Para receber o diploma, os estudantes precisam cumprir o estágio. Segundo Gontijo, as altas porcentagens de estudantes que declaram que não concluíram os estágios pode ocorrer porque muitos acabam conseguindo documentos afirmando que fizeram as práticas ou mesmo realizaram o estágio de forma não estruturada, o que dá uma sensação de que não o cumpriram.
“Isso chama atenção desses dados porque em tese é obrigatório cumprir as horas de estágio, então, para conseguir esse diploma, eles precisaram apresentar algo, mas não têm a percepção de que fizeram o estágio.”
Nas escolas
Gina Vieira, professora aposentada da rede pública no Distrito Federal, que trabalha atualmente como professora voluntária na Universidade de Brasília (UnB) e atua na formação de professores da educação básica, reforça a importância do estágio.
“A formação dos professores tem sido cada vez mais frágil e insipiente porque formar um bom profissional é caro. Muitas vezes, há precarização na formação inicial desses profissionais”, afirmou. Segundo ela, muitas vezes os alunos desses cursos precisam conciliar a formação com trabalho e outras demandas, o que faz com que eles não consigam cumprir a carga horária mínima.
O questionário do Enade mostra ainda que a maior parte dos formandos deseja atuar nas escolas. A maioria( 64%) dos concluintes dos cursos de formação inicial docente quer atuar em escolas públicas em médio prazo daqui a cinco anos. Outros 13% preferem atuar com gestão educação no setor público e 11% pretendem buscar outro campo de atuação, fora da área da Educação. Os dados mostram ainda que 8% desejam ser professor na rede privada e 4% pretendem trabalhar na gestão educacional de alguma instituição também privada.
“É fundamental que esse profissional, como parte da sua formação, tenha contato com a pratica pedagógica, com a sala de aula, com o chão da escola, porque é isso que vai ajudá-lo a ter um pouco mais de entendimento do que é ser professor. Formar professor com a qualidade que se espera passa por uma articulação permanente entre teoria e prática. Prática sem teoria não sustenta. Mas teoria sozinha não vai te ajudar a ser bom profissional”, ressalta Vieira.
Vieira explicou que um bom estágio permite que os estudantes tenham contato com as salas de aula, possam dar aulas e também que recebam retornos dos profissionais que os supervisionam e tenham a oportunidade experimentar o que esses retornos propõem.

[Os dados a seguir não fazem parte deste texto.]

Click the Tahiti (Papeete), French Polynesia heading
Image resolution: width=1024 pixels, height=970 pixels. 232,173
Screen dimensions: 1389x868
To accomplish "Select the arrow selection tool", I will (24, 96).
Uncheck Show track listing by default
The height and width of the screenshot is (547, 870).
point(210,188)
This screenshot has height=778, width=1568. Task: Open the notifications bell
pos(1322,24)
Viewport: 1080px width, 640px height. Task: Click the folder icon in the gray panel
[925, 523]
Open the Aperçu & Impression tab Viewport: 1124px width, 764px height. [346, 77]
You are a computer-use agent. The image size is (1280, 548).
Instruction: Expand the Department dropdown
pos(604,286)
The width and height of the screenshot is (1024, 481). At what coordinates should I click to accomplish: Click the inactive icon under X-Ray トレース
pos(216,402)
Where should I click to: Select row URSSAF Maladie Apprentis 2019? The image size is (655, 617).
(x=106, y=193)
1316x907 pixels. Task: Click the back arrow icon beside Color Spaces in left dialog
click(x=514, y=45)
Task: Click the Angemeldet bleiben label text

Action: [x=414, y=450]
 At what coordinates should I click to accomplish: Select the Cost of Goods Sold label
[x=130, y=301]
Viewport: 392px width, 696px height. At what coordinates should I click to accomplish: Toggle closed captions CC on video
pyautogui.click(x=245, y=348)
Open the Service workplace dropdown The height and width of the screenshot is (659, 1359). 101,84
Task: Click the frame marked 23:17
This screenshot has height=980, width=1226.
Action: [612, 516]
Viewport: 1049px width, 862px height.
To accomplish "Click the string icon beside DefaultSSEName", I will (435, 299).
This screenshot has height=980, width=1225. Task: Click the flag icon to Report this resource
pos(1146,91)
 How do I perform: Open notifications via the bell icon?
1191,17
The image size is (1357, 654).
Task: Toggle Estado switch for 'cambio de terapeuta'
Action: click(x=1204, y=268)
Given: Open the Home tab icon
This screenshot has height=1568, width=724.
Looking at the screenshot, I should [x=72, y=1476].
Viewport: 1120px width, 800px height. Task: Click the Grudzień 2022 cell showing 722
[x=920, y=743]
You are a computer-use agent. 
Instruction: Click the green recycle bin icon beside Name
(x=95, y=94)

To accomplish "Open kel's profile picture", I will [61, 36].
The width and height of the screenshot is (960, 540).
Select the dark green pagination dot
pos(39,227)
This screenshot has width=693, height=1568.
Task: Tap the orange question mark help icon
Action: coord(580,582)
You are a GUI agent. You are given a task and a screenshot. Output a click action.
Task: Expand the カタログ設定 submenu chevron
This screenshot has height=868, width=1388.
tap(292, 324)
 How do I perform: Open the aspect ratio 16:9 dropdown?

Para isso, a professora defende inclusive a ampliação do tempo de estágio. “Esse estágio precisa acontecer e acho que carga horária precisa ser ampliada.”
Atualmente, das 1.648.328 matrículas nos cursos de licenciatura, 35,6% foram registradas em instituições públicas e 64,4%, em privadas de ensino superior, de acordo com o último Censo da Educação Superior, de 2021. Dos estudantes matriculados em cursos de licenciatura, 61% frequentam curso à distância.